### Material shown ###

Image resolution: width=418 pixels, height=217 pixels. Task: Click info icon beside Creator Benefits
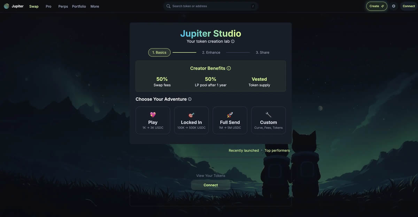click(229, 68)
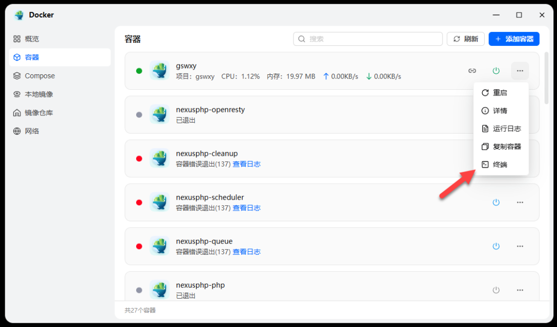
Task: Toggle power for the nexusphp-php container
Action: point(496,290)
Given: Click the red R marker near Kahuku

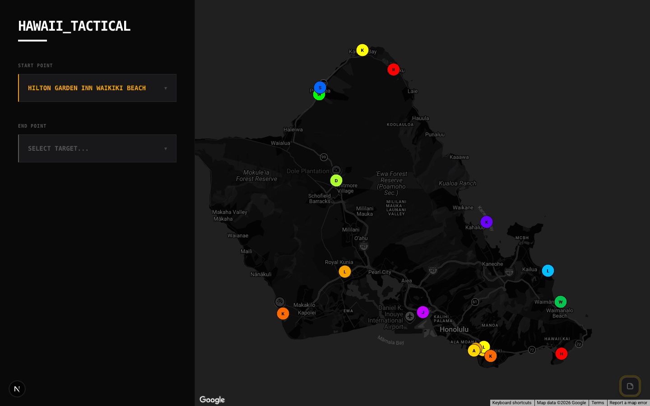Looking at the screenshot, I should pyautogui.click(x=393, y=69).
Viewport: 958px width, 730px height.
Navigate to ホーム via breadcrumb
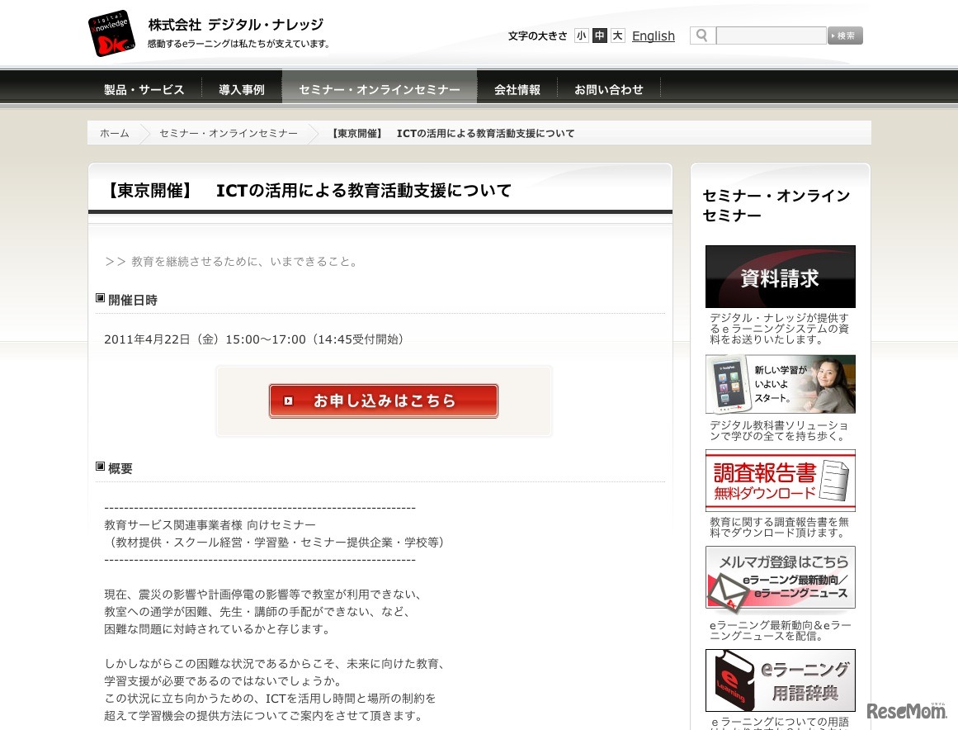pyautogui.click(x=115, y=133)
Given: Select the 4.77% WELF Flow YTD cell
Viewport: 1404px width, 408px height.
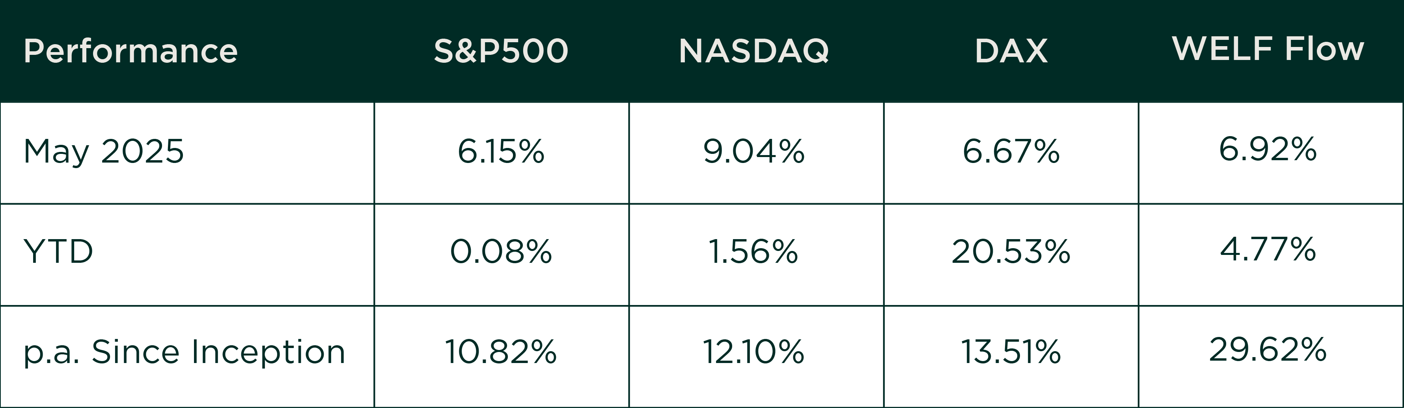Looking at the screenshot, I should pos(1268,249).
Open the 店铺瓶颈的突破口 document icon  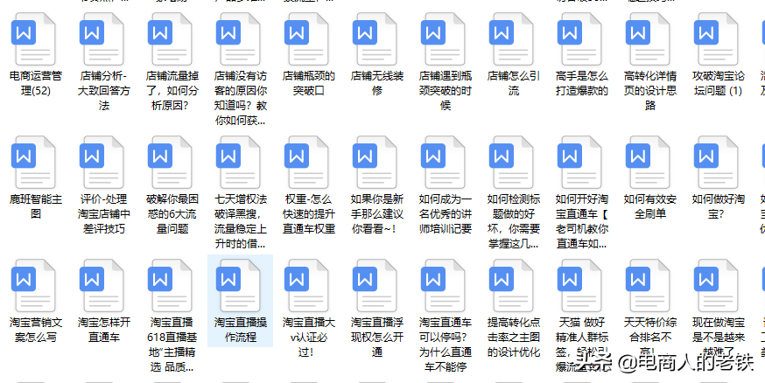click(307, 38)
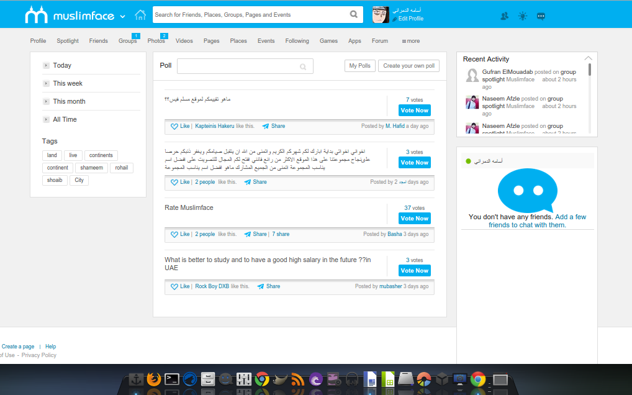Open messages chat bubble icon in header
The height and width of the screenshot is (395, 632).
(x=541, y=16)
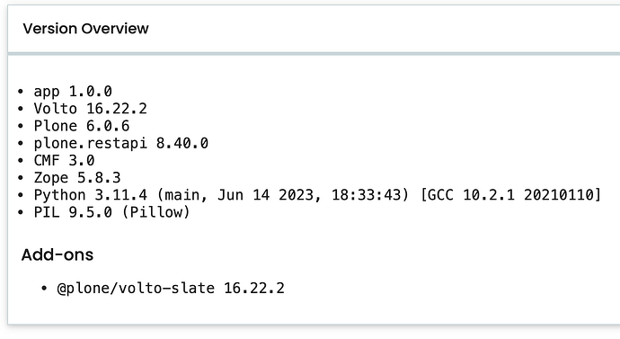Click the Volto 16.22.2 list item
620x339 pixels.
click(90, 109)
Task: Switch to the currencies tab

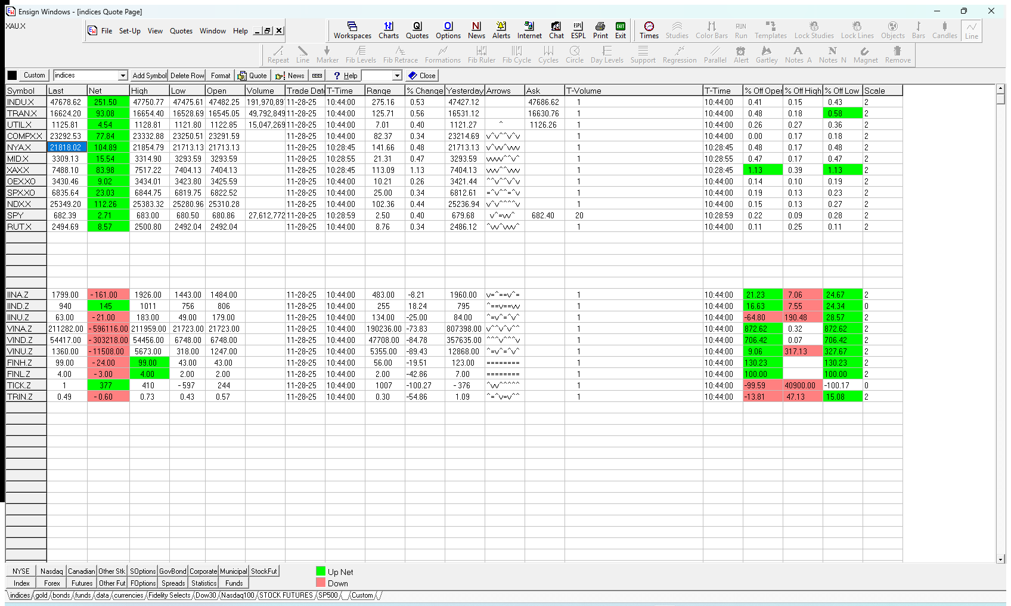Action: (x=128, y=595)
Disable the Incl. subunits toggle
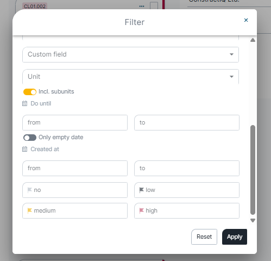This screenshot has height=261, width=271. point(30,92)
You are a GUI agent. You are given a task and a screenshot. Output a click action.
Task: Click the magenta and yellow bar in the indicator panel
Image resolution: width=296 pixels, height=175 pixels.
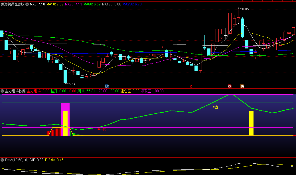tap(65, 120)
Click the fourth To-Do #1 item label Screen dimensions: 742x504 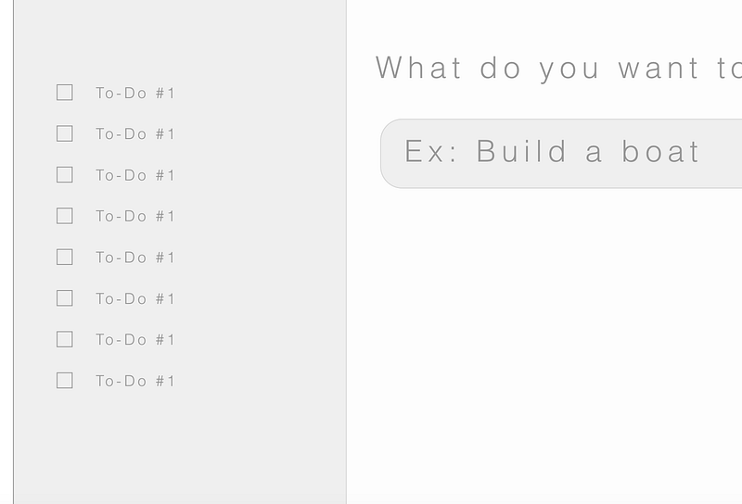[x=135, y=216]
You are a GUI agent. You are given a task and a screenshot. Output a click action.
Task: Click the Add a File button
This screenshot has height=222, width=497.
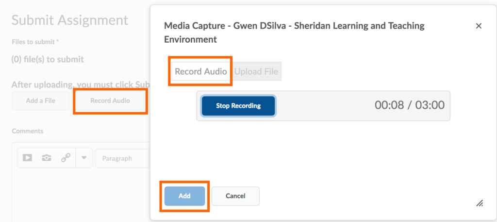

###

#### Aim of the exercise:
In the records above, find the line containing "Given: Select the 4.77% WELF Flow YTD cell" and output every line from the first through that one, exactly, omitting pictures.

#### Task output:
Image resolution: width=418 pixels, height=217 pixels. Task: Click info icon beside Creator Benefits
click(229, 68)
Task: Toggle power for the nexusphp-php container
Action: point(496,290)
Given: Click the red R marker near Kahuku

Looking at the screenshot, I should pyautogui.click(x=393, y=69).
Viewport: 958px width, 730px height.
Navigate to ホーム via breadcrumb
pyautogui.click(x=115, y=133)
Given: Select the 4.77% WELF Flow YTD cell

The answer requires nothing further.